Extracted data entries:
###

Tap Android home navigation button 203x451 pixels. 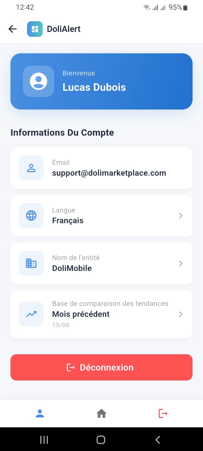[x=101, y=440]
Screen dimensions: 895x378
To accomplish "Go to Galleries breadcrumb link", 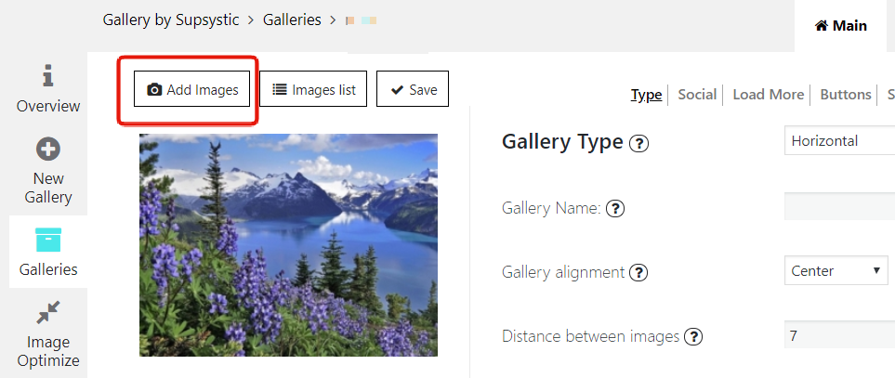I will coord(292,20).
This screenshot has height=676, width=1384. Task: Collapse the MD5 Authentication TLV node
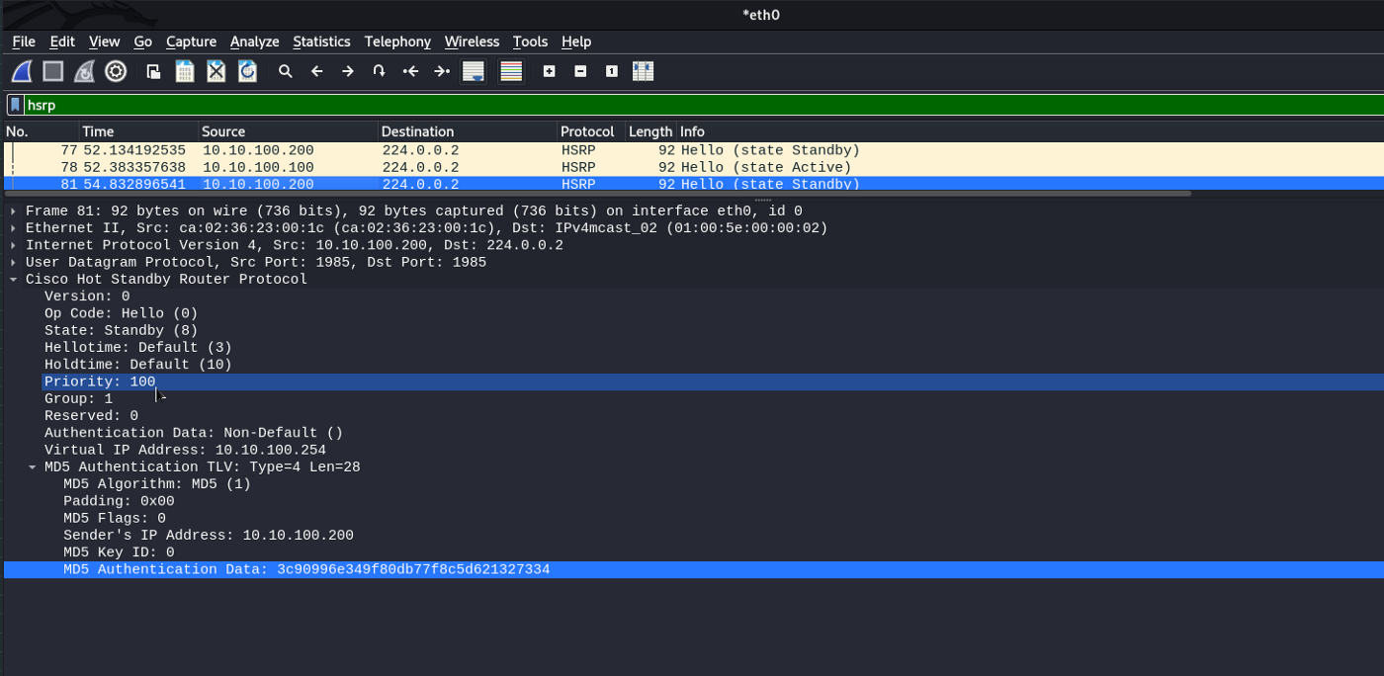pyautogui.click(x=32, y=467)
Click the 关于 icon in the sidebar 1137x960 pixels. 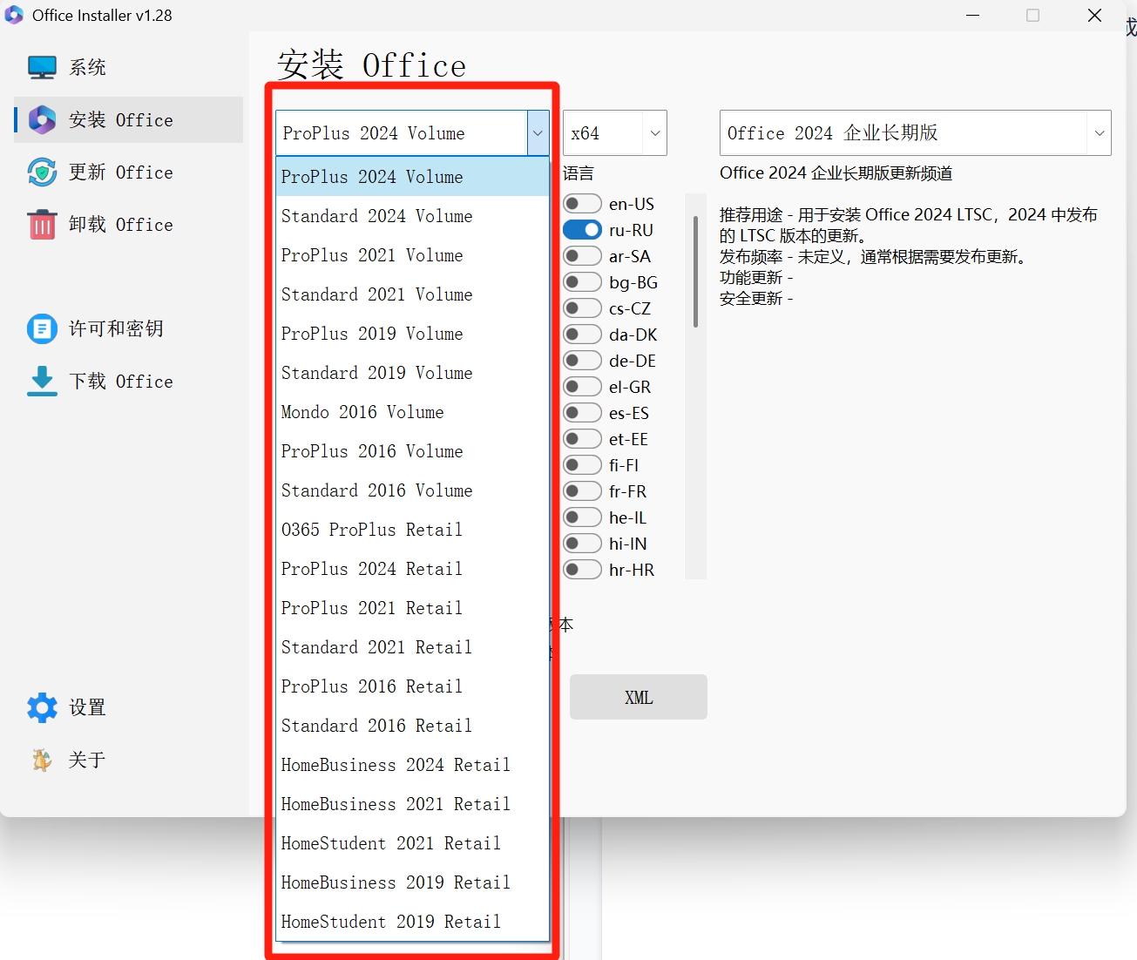pos(41,759)
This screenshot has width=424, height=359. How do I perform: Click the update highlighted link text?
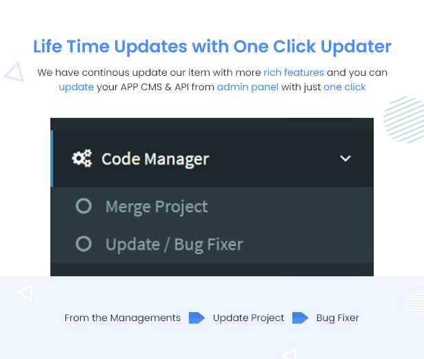77,87
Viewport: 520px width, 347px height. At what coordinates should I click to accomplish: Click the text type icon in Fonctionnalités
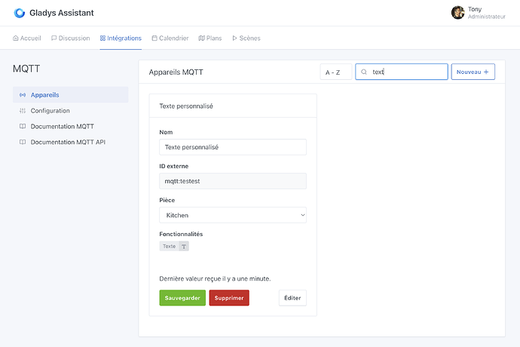pos(184,246)
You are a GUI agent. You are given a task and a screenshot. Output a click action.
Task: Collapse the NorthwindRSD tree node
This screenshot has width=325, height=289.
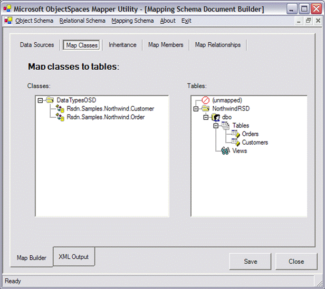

###

Goal ->
Copy each line of the entries above that contains the string "height". Matching is case-sensitive.

Output below ->
This screenshot has height=676, width=1384. Task: Collapse the MD5 Authentication TLV node
This screenshot has width=424, height=359. How do I perform: Click the update highlighted link text?
Viewport: 520px width, 347px height. At what coordinates should I click to accomplish: Click the text type icon in Fonctionnalités
This screenshot has width=325, height=289.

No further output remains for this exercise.